An artificial ear that solves the cocktail party problem
Unlike current approaches to artificial learning that rely on big data, brute force, and expensive computation, our technology is suited for an analog implementation that mirrors the efficiency, elegance, and simplicity of true biological systems
We have spent the last two years building an artificial ear that will achieve blind source separation, learning and separating the complex sounds in its environment into distinct audio stream outputs without training, test data or audio preprocessing.
Our biologically plausible learning algorithms incorporate observations and architecture from neuroscience to enable the learning of complex patterns in a few-shot, unsupervised manner directly from sensory information.
Watch it in action
Witness the autonomous actors within a Density Network, organized in multiple regions with distinct learning behaviors, extract the sound of a single instrument from a musical duet overlayed with speech.
What’s next:
Artificial eyes and fingertips
We are harnessing the power of emergent behavior in algorithmic form. Our artificial ear proves that our approach works. We know what needs to be done to build on these foundations to give our platform new senses, skills and modes of thinking.
In nature, birds and mammals mix and match learning capabilities to traverse the earth or build a dam. Every new capability we build adds to the library of behaviors that can be combined within a single evolving system to solve real-world problems.
Eventually we hope our algorithmic analog for the brain can unlock mysteries of the mind and expand treatment capacities.
Once implemented, our approach will hear, see and feel the world around it with unprecedented efficiency. A single system, optimized for implementation on next generation analog computing chips, will learn locally, preserve context, open new doors, and change what we believe is possible.
------------------------------------------------------------
TASK GOAL:
According to the artificial ear page, how long has the team spent building its artificial ear? Answer from the artificial ear page alone.
------------------------------------------------------------
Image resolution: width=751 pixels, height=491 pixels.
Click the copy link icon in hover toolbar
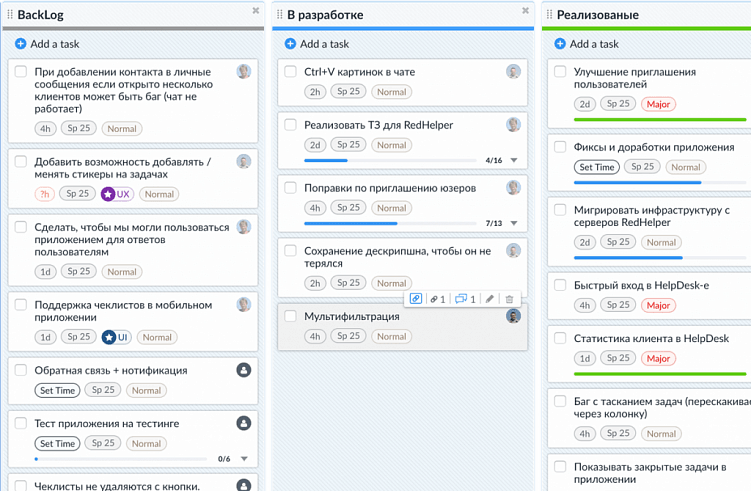[416, 299]
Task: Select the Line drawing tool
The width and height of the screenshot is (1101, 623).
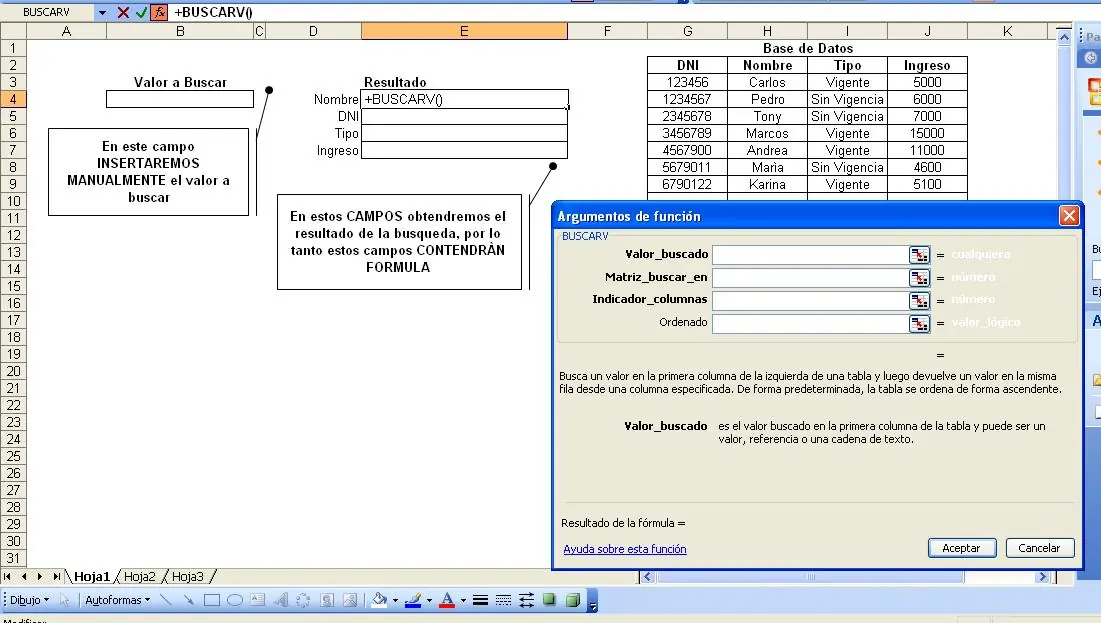Action: coord(166,600)
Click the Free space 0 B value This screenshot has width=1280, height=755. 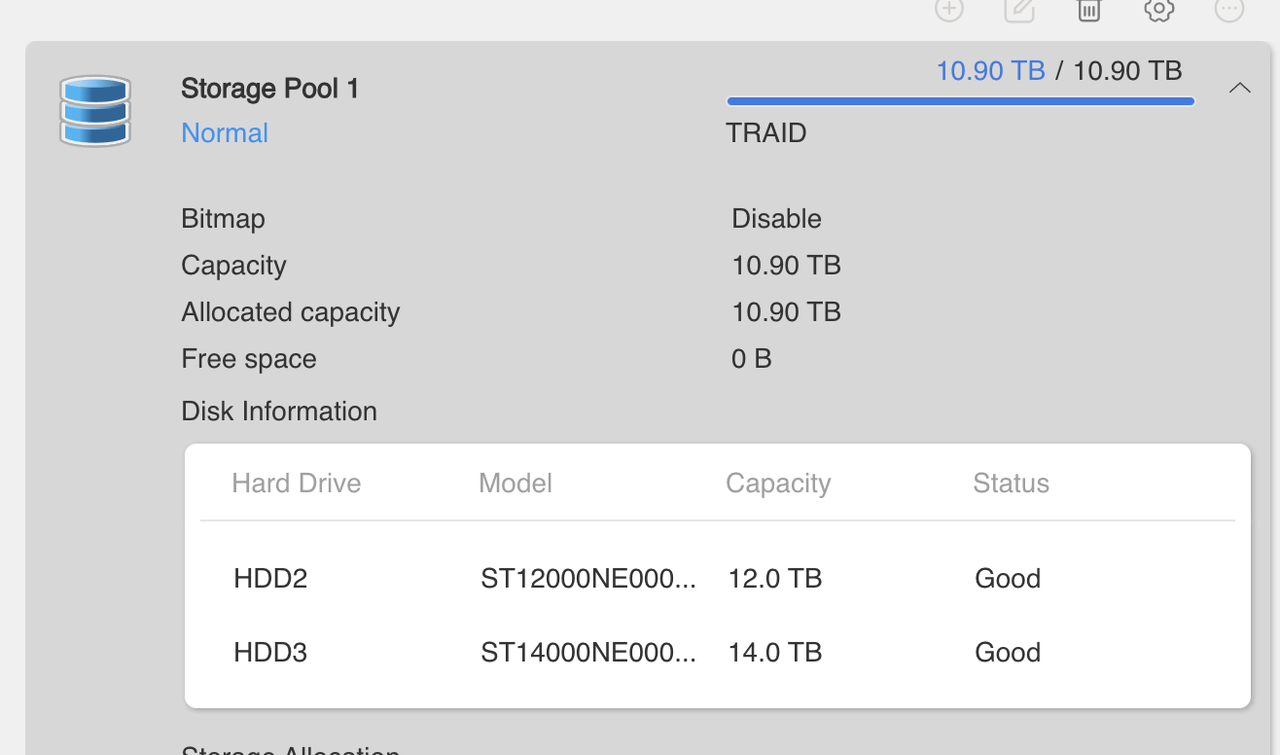tap(751, 358)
------------------------------------------------------------
EXERCISE SOLUTION:
The last two years.